## Extrait proposé:

┏━━

L’art, l’émotion et le management

Ils s’accordent, nous nous accordons.


Hommes et Projets
a fait intervenir le quatuor Annesci dans le cadre d’un séminaire CACIF (Crédit Agricole, Capital Investissement Finance). Les quatre musiciens, interprètes talentueux de renom, ont développé -avec leurs instruments- une approche singulière du management envisagé selon un prisme artistique. Il s’agit pour eux de proposer « une autre vision, (celle) d’un management constructif, à puissante portée artistique, pédagogique et humaine [1] ». Forts de leur expérience, ils constatent que les problématiques d’un ensemble musical ne sont pas éloignées de celles d’une entreprise : projet collectif et expression individuelle, autonomie et interdépendance, accords et désaccords, freins et audace, engagement personnel et responsabilité partagée, application et interprétation, urgence et anticipation. Les participants à la formation, séduits par le parallèle, ont été enthousiasmés par la prestation musicale offerte (ce qui n’était pas évident). D’emblée, l’expérience musicale apaise les consciences, touche les cœurs, fait entrer dans la sphère des émotions. Ce moment plaisant permet de créer du lien entre les personnes avant même de créer du sens.

« Souvent la musique me prend comme une mer » C. Baudelaire


Sous son apparente simplicité, la musique amènerait à un sens plus profond. De même que la métaphore poétique parle du sens en éveillant les sens, de même que la peinture en appelle à notre subjectivité, la phrase musicale emporte à l’unisson et réunit par l’harmonie. Le mouvement spontané de la musique emporte l’adhésion et l’engagement du public. Dans ce climat de confiance, de disponibilité et d’ouverture, le public perçoit avec plus d’acuité ce qui l’entoure et gagne en intelligence [2]. La communication s’établit à un tel degré de perfection que la respiration se fait à l’unisson, les énergies se combinent positivement. La force de la métaphore artistique résiderait dans sa capacité à détourner pour mieux atteindre sa cible/objectif.

┗━━

## Données fournies:
┏━━

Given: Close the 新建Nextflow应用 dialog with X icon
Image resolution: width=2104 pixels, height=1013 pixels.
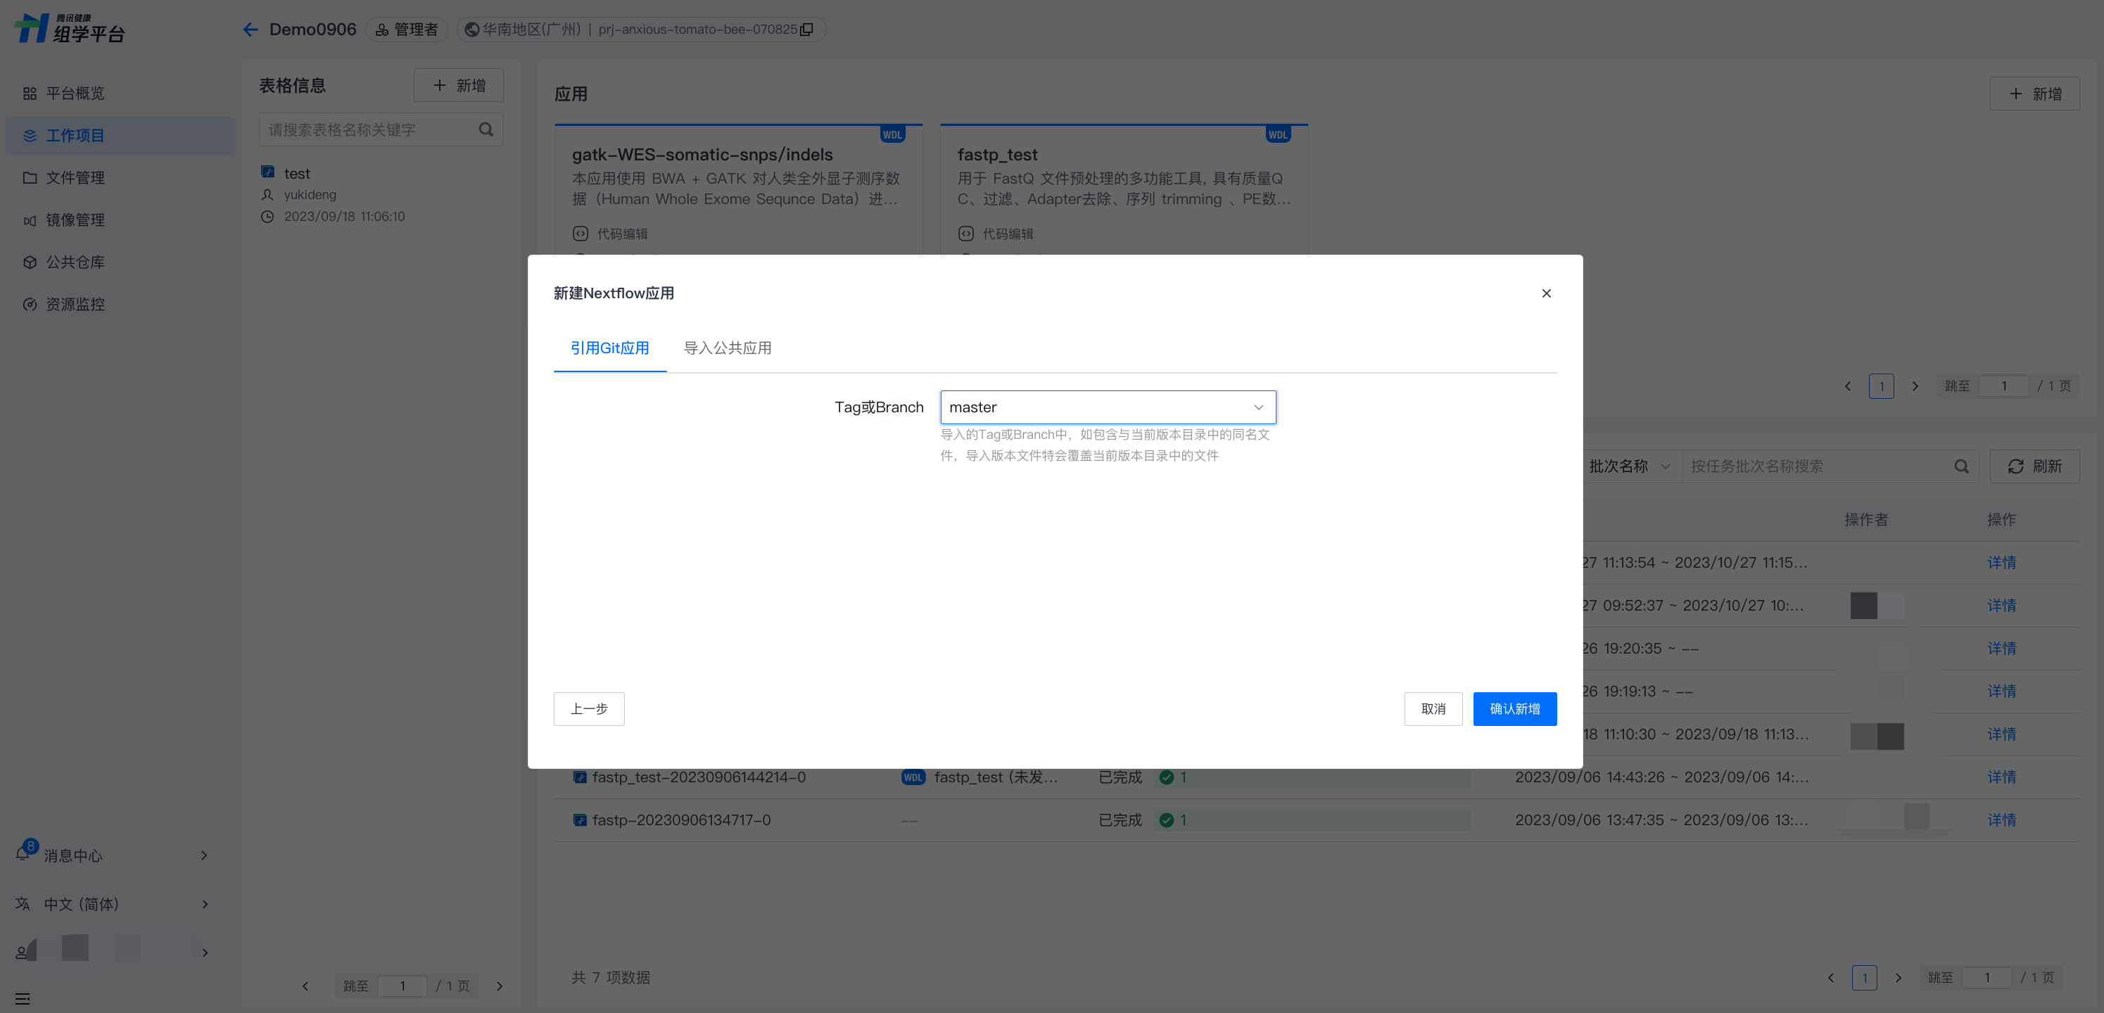Looking at the screenshot, I should pos(1545,293).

┗━━

## Exercice A:
Répondez à ces questions sur l'extrait consacré à l'art et au management :
(i) Quel quatuor Hommes et Projets a-t-il fait intervenir ?
(ii) D'après l'extrait, que permet de créer ce moment plaisant avant même de créer du sens ?
(iii) Selon la dernière phrase, où résiderait la force de la métaphore artistique ?
## Exercice B:
Reproduisez le passage de l'extrait sur l'art et le management qui va de « Sous son apparente » à « atteindre sa cible/objectif. ».

## Réponse attendue A:
(i) Le quatuor Annesci.
(ii) Du lien entre les personnes.
(iii) Dans sa capacité à détourner pour mieux atteindre sa cible/objectif.

## Réponse attendue B:
Sous son apparente simplicité, la musique amènerait à un sens plus profond. De même que la métaphore poétique parle du sens en éveillant les sens, de même que la peinture en appelle à notre subjectivité, la phrase musicale emporte à l’unisson et réunit par l’harmonie. Le mouvement spontané de la musique emporte l’adhésion et l’engagement du public. Dans ce climat de confiance, de disponibilité et d’ouverture, le public perçoit avec plus d’acuité ce qui l’entoure et gagne en intelligence [2]. La communication s’établit à un tel degré de perfection que la respiration se fait à l’unisson, les énergies se combinent positivement. La force de la métaphore artistique résiderait dans sa capacité à détourner pour mieux atteindre sa cible/objectif.